Hot-Melt Extrusion-Based Dexamethasone–PLGA Implants: Physicochemical, Physicomechanical, and Surface Morphological Properties and In Vitro Release Corrected for Drug Degradation

Author:

Ghaffari Alireza (Allen)12,Matter Brock A.1,Hartman Rachel R.1,Bourne David W. A.1,Wang Yan3,Choi Stephanie3,Kompella Uday B.1456

Affiliation:

1. Department of Pharmaceutical Sciences, University of Colorado Anschutz Medical Campus, Aurora, CO 80045, USA

2. NextHerbal Labs, LLC, Aurora, CO 80045, USA

3. Center for Drug Evaluation and Research, Food and Drug Administration, White Oak Campus, Silver Spring, MD 20993, USA

4. Department of Ophthalmology, University of Colorado Anschutz Medical Campus, Aurora, CO 80045, USA

5. Department of Bioengineering, University of Colorado Anschutz Medical Campus, Aurora, CO 80045, USA

6. Colorado Center for Nanomedicine and Nano Safety, University of Colorado Anschutz Medical Campus, Aurora, CO 80045, USA

Abstract

Developing bioequivalent (BE) generic products of complex dosage forms like intravitreal implants (IVIs) of corticosteroids such as dexamethasone prepared using hot-melt extrusion (HME), based on biodegradable poly (lactide-co-glycolide) (PLGA) polymers, can be challenging. A better understanding of the relationship between the physicochemical and physicomechanical properties of IVIs and their effect on drug release and ocular bioavailability is crucial to develop novel BE approaches. It is possible that the key physicochemical and physicomechanical properties of IVIs such as drug properties, implant surface roughness, mechanical strength and toughness, and implant erosion could vary for different compositions, resulting in changes in drug release.
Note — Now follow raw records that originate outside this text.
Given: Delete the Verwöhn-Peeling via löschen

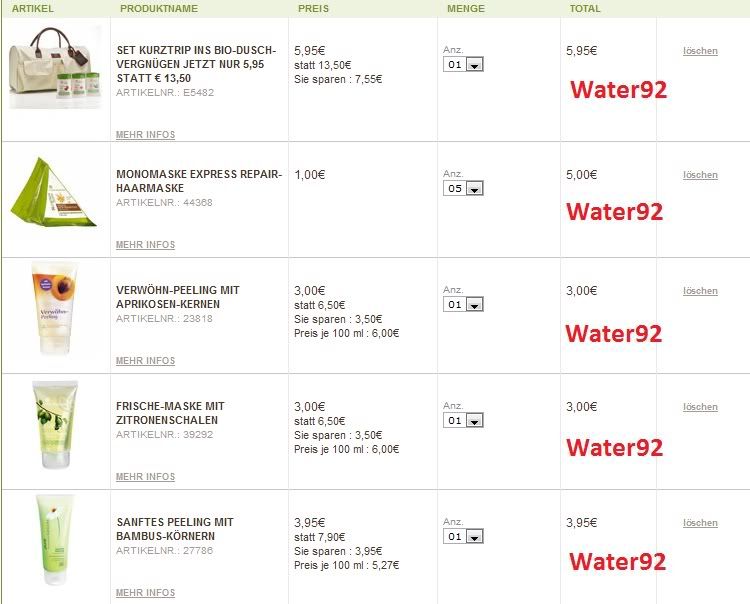Looking at the screenshot, I should 700,291.
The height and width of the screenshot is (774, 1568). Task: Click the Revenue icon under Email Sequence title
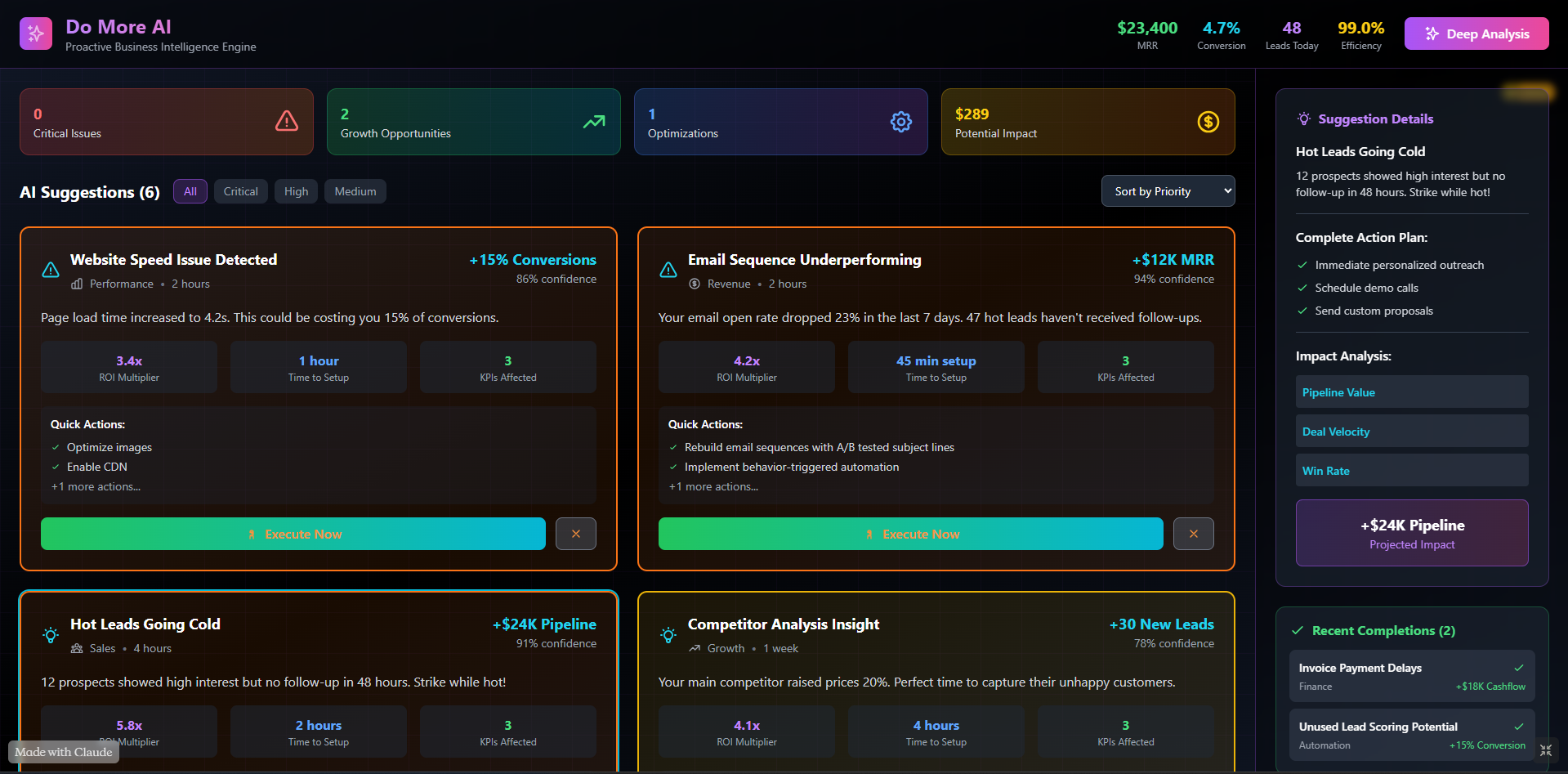click(x=694, y=284)
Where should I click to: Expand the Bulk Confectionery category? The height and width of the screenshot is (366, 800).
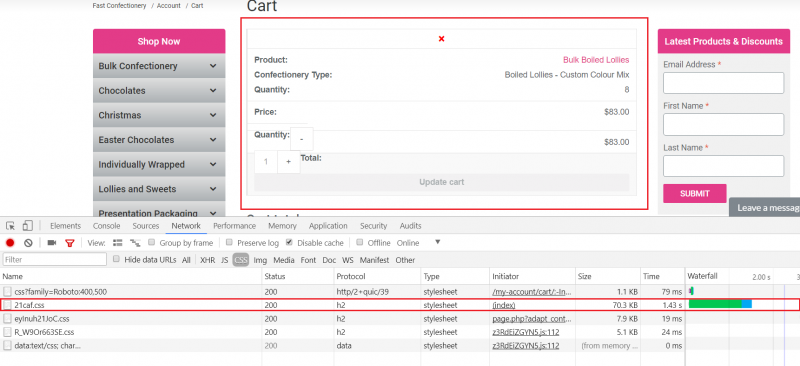coord(159,66)
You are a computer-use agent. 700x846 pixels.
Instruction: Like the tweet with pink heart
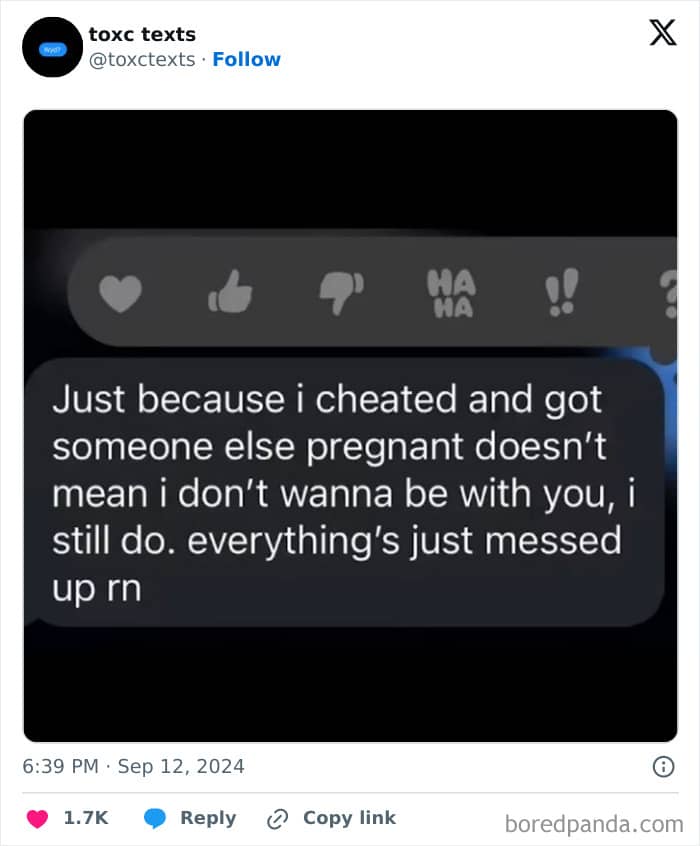click(x=37, y=818)
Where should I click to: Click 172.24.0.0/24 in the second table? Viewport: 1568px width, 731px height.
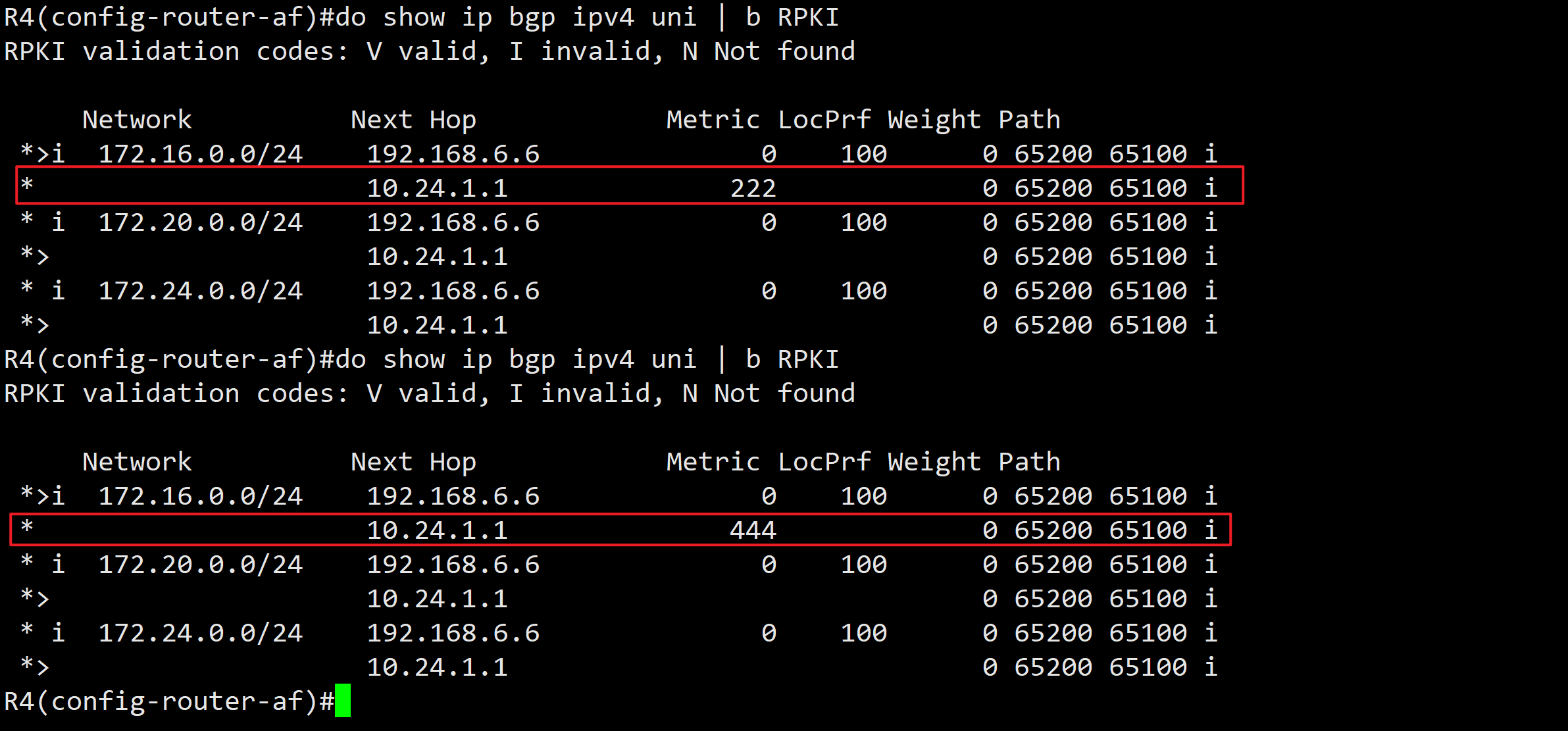pos(200,633)
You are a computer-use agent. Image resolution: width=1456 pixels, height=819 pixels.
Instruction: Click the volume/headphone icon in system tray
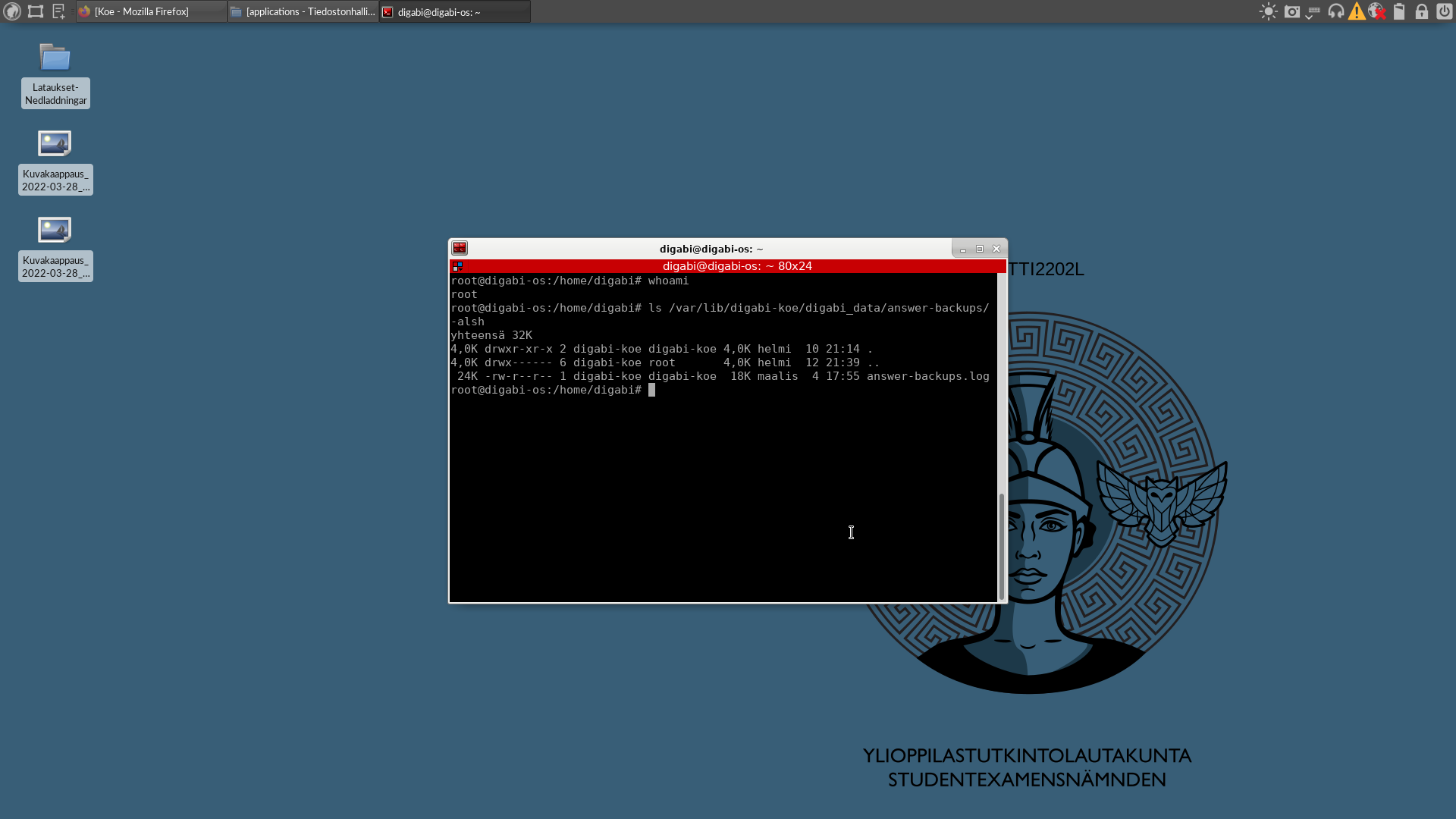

Therefore, this study investigated the hypothesis that biodegradable ophthalmic dexamethasone-loaded implants with 20% drug and 80% PLGA polymer(s) prepared using single-pass hot-melt extrusion (HME) differ in physicochemical and/or physicomechanical properties and drug release depending on their PLGA polymer composition. Acid end-capped PLGA was mixed with an ester end-capped PLGA to make three formulations: HME-1, HME-2, and HME-3, containing 100%, 80%, and 60% w/w of the acid end-capped PLGA. Further, this study compared the drug release between independent batches of each composition. In vitro release tests (IVRTs) indicated that HME-1 implants can be readily distinguished by their release profiles from HME-2 and HME-3, with the release being similar for HME-2 and HME-3. In the early stages, drug release generally correlated well with polymer composition and implant properties, with the release increasing with PLGA acid content (for day-1 release, R2 = 0.80) and/or elevated surface roughness (for day-1 and day-14 release, R2 ≥ 0.82). Further, implant mechanical strength and toughness correlated inversely with PLGA acid content and day-1 drug release. Drug release from independent batches was similar for each composition. The findings of this project could be helpful for developing generic PLGA polymer-based ocular implant products.

Funder

Food and Drug Administration

Publisher

MDPI AG

Reference62 articles.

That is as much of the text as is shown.